Are we beyond liberal and conservative, deontological and consequentialist?
This week by accident I came across one of those examples of a certain kind of academic psychology that attempts to boil off the differences between ‘liberals’ and ‘conservatives’ to some sole global explanatory cognitive trait, such as their differing models for what counts as a just father (such as a “liberal” “nurturing parent” versus a “conservative” “strict father” which reads like a caricature of the paternal leg of the Lacanian Œdipal triangle). In this particular journal article, the difference between conservatives (which was set up as an effective conflation of the religious and political sense of this term) and liberals was a moral one, and not a difference in substantive content of the moral, but rather a difference at a formal level. Drawing from answers given by Americans (and in one case, by Indians and Americans) this essay claimed that Conservatives supposedly operate under a deontological logic, in which the question of whether or not there is harm is unimportant, or rather, that the harm is in the violation of the rule itself. By contrast, this report tells us that liberals operate under a consequentialist concept of the ethical, where the harm that is avoided by following the rule is the focus; hence, when the violation results in no harm, in one way the violation is not truly a violation at all.

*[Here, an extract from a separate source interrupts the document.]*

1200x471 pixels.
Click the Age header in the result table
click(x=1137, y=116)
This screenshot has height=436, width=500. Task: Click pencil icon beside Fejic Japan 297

Even granting for the sake of the argument that there might be some truth to this formulation, what is striking about this claim is that these are both particular, and to some degree historically situated, stances towards the question of moral code. Now, as Foucault has suggested, the moral code is just once aspect of what is considered proper behavior, and just as important as the moral code is one’s stance towards it. So far, this seems to be in accord with what was suggested in the psychology journal article under consideration here. But Foucault also posited numerous different ways of making oneself a subject in relation to the law, and this is something that has been born out by some very careful thought in cultural anthropology. Other ways are possible. Further, when there are multiple modes of subjectification in a single social millieu, there is no reason to presuppose that there will only be two positions, forming a nice oppositional binary; one can take as an example Egypt, where not only is there is both a liberal Islam which views the religion as a source of propositional ethical truths, and a dakah oriented Islam that sees proper religion as the taking on a set of ritual practices that, through repetition, exercise and mold the adherent’s character, but there is also a Sufi-influenced form of Islam which view ethical subjectification as an opening to the possibility of encounter with a radical alterity.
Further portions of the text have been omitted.